AI is embedding itself into clinical research, mostly indirectly at this stage. From patient recruitment to data cleaning, protocol optimisation to predictive analytics, the upside is clear: faster trials; better targeting and reduced cost. But when you step into the literature, a more balanced picture emerges...

AI does introduce a new layer of risk, one that is somewhat less visible, harder to validate, and more difficult to govern.

Here are five of the most evidence-backed risks shaping the conversation today.

1. Bias Isn’t Removed, It’s Amplified

AI systems learn from historical data. And in healthcare, that data is often incomplete, imbalanced, or skewed toward certain populations.

The result is not neutral automation, it is the amplification of existing bias at scale.

In clinical research, this has direct implications:

• Underrepresentation of certain populations in trials

• Skewed eligibility or matching algorithms

• Reduced external validity of study outcomes

Celi et al. (2022) highlight that bias can enter at multiple stages, from data collection to model deployment, making it difficult to detect and even harder to correct once embedded.

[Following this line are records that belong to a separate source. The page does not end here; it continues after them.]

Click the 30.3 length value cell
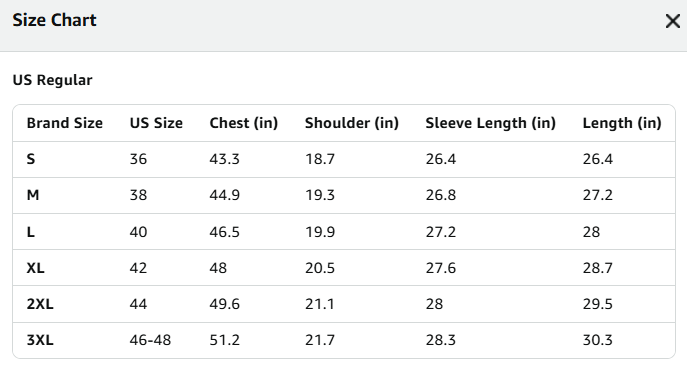687x371 pixels. tap(598, 340)
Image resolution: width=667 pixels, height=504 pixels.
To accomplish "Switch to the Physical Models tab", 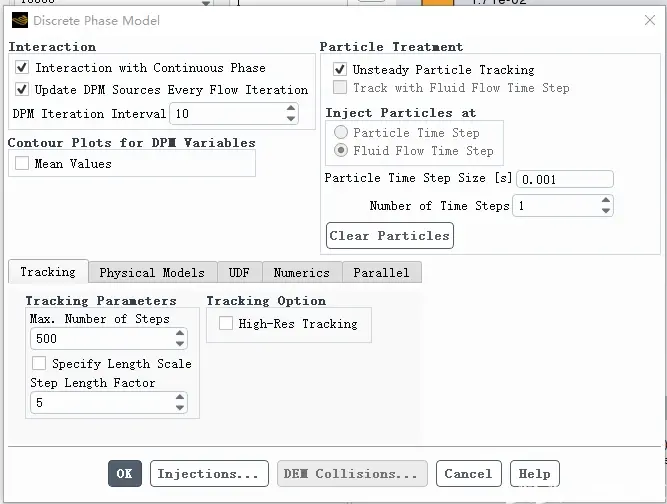I will (152, 272).
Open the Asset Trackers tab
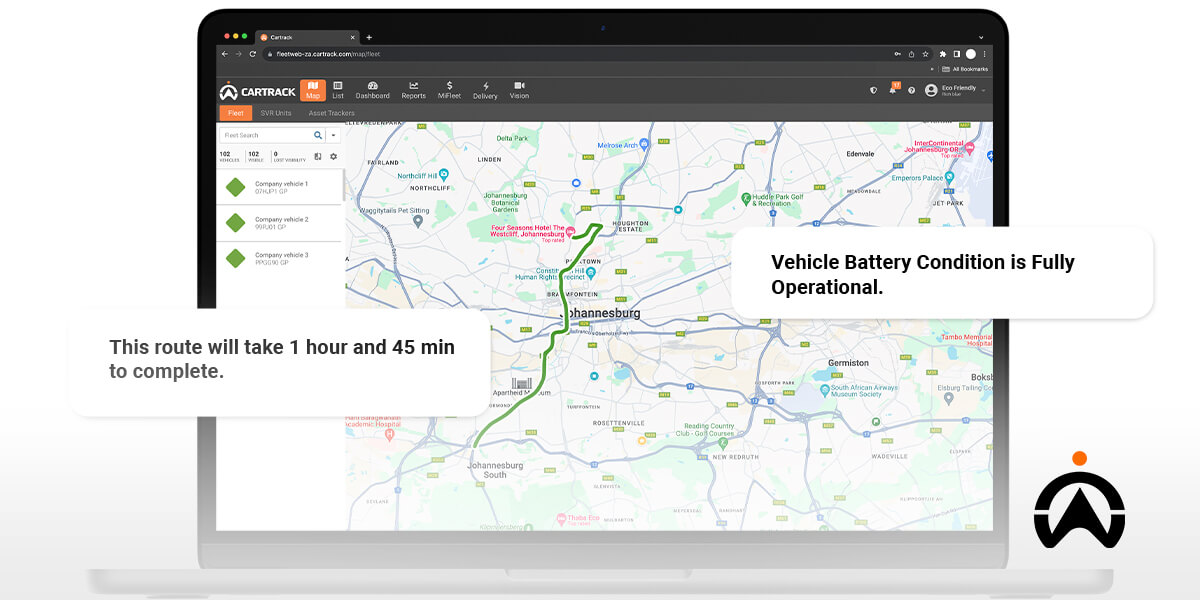 332,113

https://pmc.ncbi.nlm.nih.gov/articles/PMC9931338/

2. “Black Box” Models Limit Trust and Adoption

There is a growing assumption that explainable AI will solve the transparency problem. The reality is more nuanced. Many high-performing AI models remain inherently opaque, and even explainability techniques can fall short of providing meaningful clinical insight.

In a regulated environment like clinical trials, this creates a fundamental tension:

• If you can’t explain it, can you validate it?

• If you can’t validate it, can you defend it?

Di Martino et al. (2022) show that despite advances in explainability, trust, interpretability, and usability remain major barriers to adoption in healthcare settings.

https://pmc.ncbi.nlm.nih.gov/articles/PMC9607788/

3. Performance in Theory ≠ Performance in Practice

AI models often perform well in controlled environments with set up parameters. But clinical trials often dynamic and frequently change (think amendments etc). They are also operationally complex, multi-site, and highly variable.

This creates a gap between model performance in development and real-world effectiveness.

Ahmed et al. (2023) identify key barriers that directly impact AI deployment:

• Poor integration into clinical workflows

• Lack of user trust

• Inadequate validation in real-world settings

• Organisational resistance

https://pmc.ncbi.nlm.nih.gov/articles/PMC10623210/

4. Regulation Is Catching Up — Slowly

AI is evolving faster than regulatory frameworks.

While guidance is emerging, there is still significant ambiguity around:

• Model validation standards

• Lifecycle management (updates, retraining)

• Documentation expectations

• Accountability for AI-driven decisions

The U.S. Food and Drug Administration has begun addressing this through a risk-based credibility framework for AI in regulatory decision-making. But the key takeaway is clear:

There is no universal standard yet, only direction of travel.

For sponsors and CROs, this creates a strategic risk: building AI capabilities that may not withstand regulatory scrutiny later.

https://www.fda.gov/media/184830/download

5. Data Risk Expands with AI, Not Reduces

AI systems depend on large, interconnected datasets, often across vendors, platforms, and geographies.

This increases the exposure surface for:

• Data breaches

• Re-identification of anonymised patient data

• Unintended data leakage during model training

• Third-party risk through AI vendors

Conduah et al. (2025) highlight that data privacy challenges are intensifying as digital health ecosystems grow more complex, particularly where advanced analytics and AI are involved. In clinical research, where data sensitivity is exceptionally high, this is not a secondary concern. It is foundational.

https://pmc.ncbi.nlm.nih.gov/articles/PMC12138216/

Conclusion

AI is not a future concept in clinical research. It is already here and in many cases, already delivering value. But the evidence is clear:

• It can amplify bias

• It can obscure decision-making

• It can underperform in real-world settings

• It can outpace regulation

• It can increase data risk

None of these are reasons to avoid AI. But they are strong reasons to approach it with discipline, governance, and healthy scepticism.